QUELLENAUSZUG:
++++++++++

30 Jahre Rockharz: Was als überschaubares Event in Osterode begann, hat sich längst zu einem wichtigen Namen der Metal-Festivals in Deutschland entwickelt. Mit mehr als 24.000 Menschen auf dem Flugplatz Ballenstedt ist das Jubiläum auch ein Rekordjahr fürs Rockharz – zudem ist das Open Air seit März ausverkauft, so früh wie noch nie in seiner Geschichte.
Wir waren schnell genug und reisen in diesem Jahr auch zeitig an. Am Dienstag bleibt dennoch der Anreisestau nicht aus, der sich aber auf überschaubare anderthalb Stunden beschränkt. Auch wenn es für uns als Gäste etwas unkoordiniert wirken mag, was die Einweiser*innen da betreiben, finden irgendwann alle ihren Platz. Und die Wege bleiben auch bei gesteigerter Besucherzahl überschaubar.

++++++++++

ANWEISUNG: Kannst du aus dem Auszug zum Rockharz-Festival die Passage zwischen „30 Jahre Rockharz: Was“ und „in seiner Geschichte.“, beide eingeschlossen, wortgetreu abschreiben?

BEREITGESTELLTES MATERIAL:

++++++++++

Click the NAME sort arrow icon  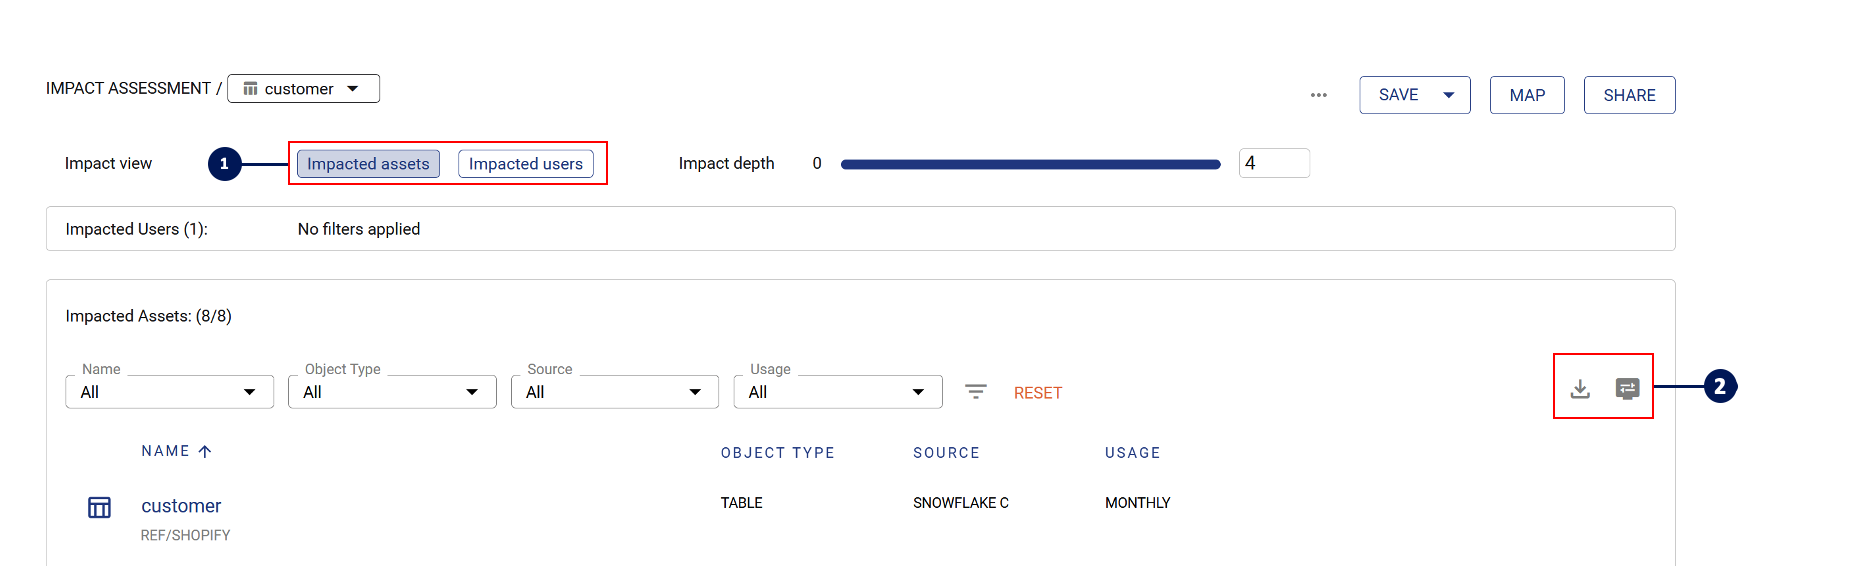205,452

++++++++++

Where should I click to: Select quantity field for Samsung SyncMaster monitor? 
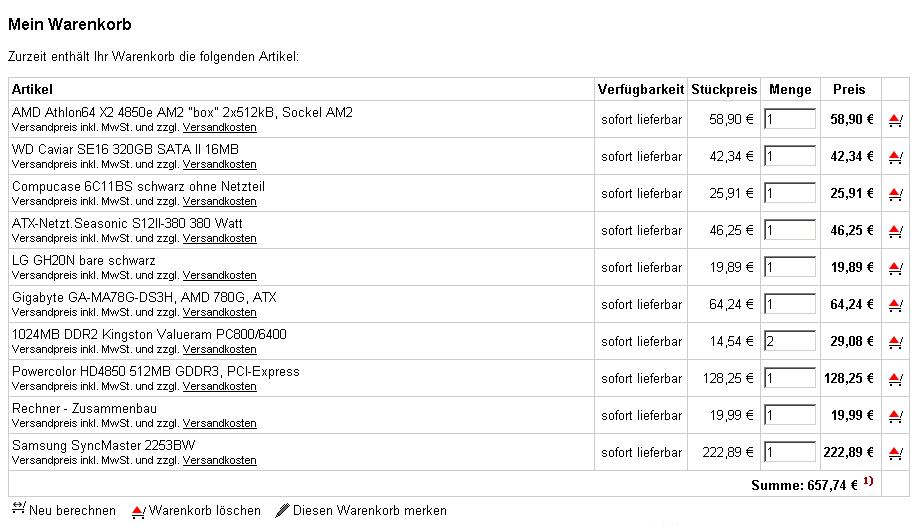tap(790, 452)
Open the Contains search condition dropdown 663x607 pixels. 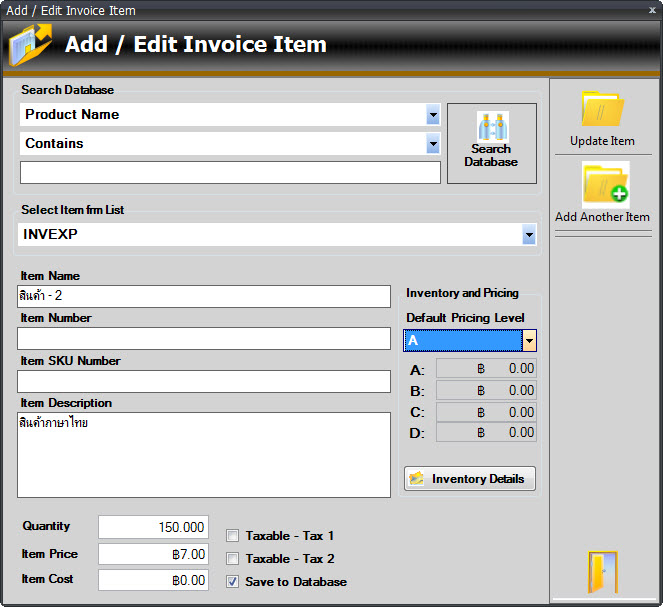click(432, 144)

++++++++++

ERGEBNIS:
30 Jahre Rockharz: Was als überschaubares Event in Osterode begann, hat sich längst zu einem wichtigen Namen der Metal-Festivals in Deutschland entwickelt. Mit mehr als 24.000 Menschen auf dem Flugplatz Ballenstedt ist das Jubiläum auch ein Rekordjahr fürs Rockharz – zudem ist das Open Air seit März ausverkauft, so früh wie noch nie in seiner Geschichte.